In the presently disclosed approach it is possible to reduce the number of optical components in order to achieve quantum supremacy by means of time multiplexing Gaussian boson sampling experiments. The reduction of components reduces the loss of states, the computational requirements for manipulating with high speed enough for the optical devices and the undesired noise generation in the optical systems, which are typically the limiting factors when testing for quantum supremacy by means of photonic platforms.

Note that the final delay line(s), the homodyne detector(s), the optical displacement operator(s), and/or the photon counter(s) are typically part of the measuring unit.

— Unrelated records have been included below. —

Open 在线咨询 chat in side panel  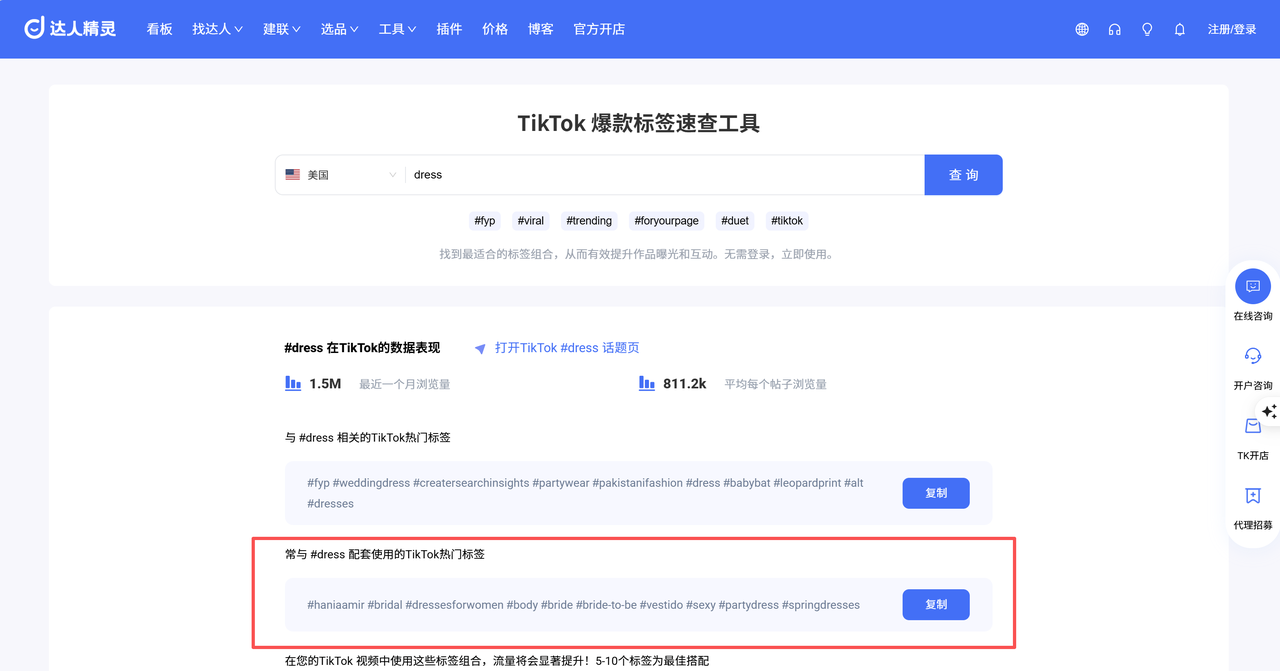[x=1253, y=287]
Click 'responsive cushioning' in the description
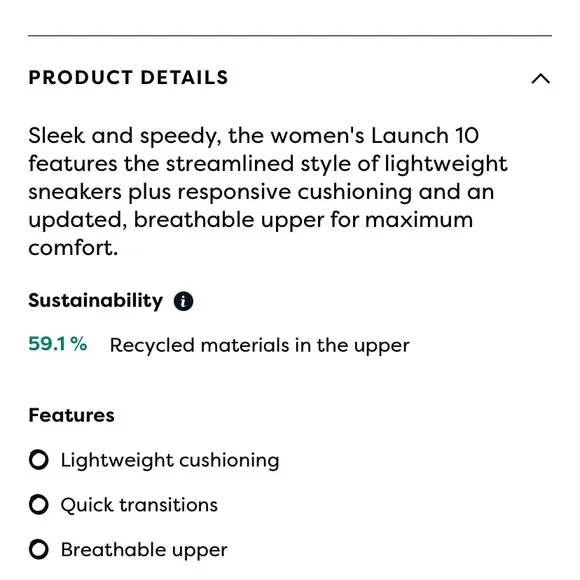Screen dimensions: 580x580 [294, 192]
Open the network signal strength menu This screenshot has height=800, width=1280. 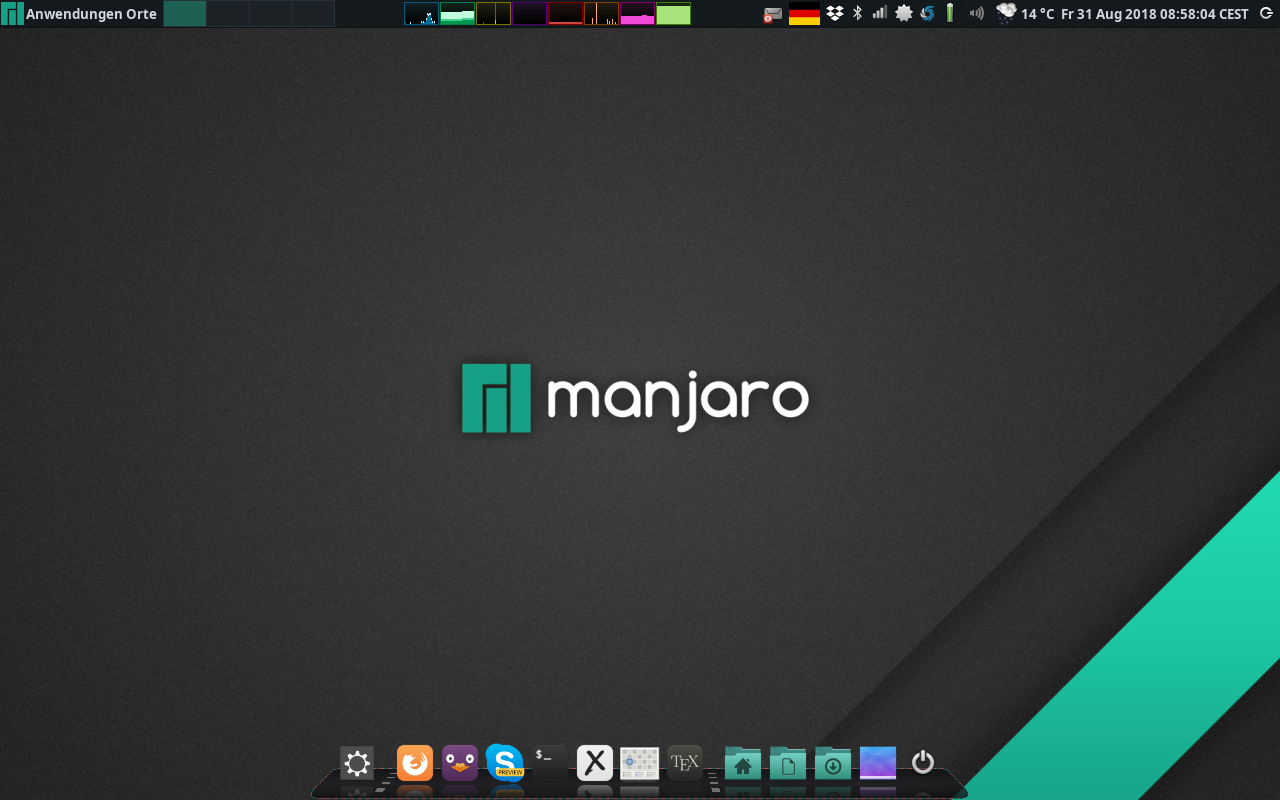coord(878,13)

The present disclosure further relates to a method for performing Gaussian boson sampling, the method comprising the steps of

• • a) generating a set of pulsed pairs of squeezed vacuum states,
  • b) performing time multiplexed correlation of multiple of such pairs of squeezed vacuum states,
  • c) measuring, via a homodyne detection, a state from the pairs of generated squeezed vacuum states,
  • d) feed-forwarding the homodyne result of the measured states to a displacement unit,
  • e) performing displacement operations on the remaining state from the pairs of generated squeezed vacuum states, and
  • f) counting the states output from the displacement unit.

This can for example be executed using the system disclosed herein.

The present disclosure further relates to a measuring unit for receiving squeezed vacuum states, as disclosed herein.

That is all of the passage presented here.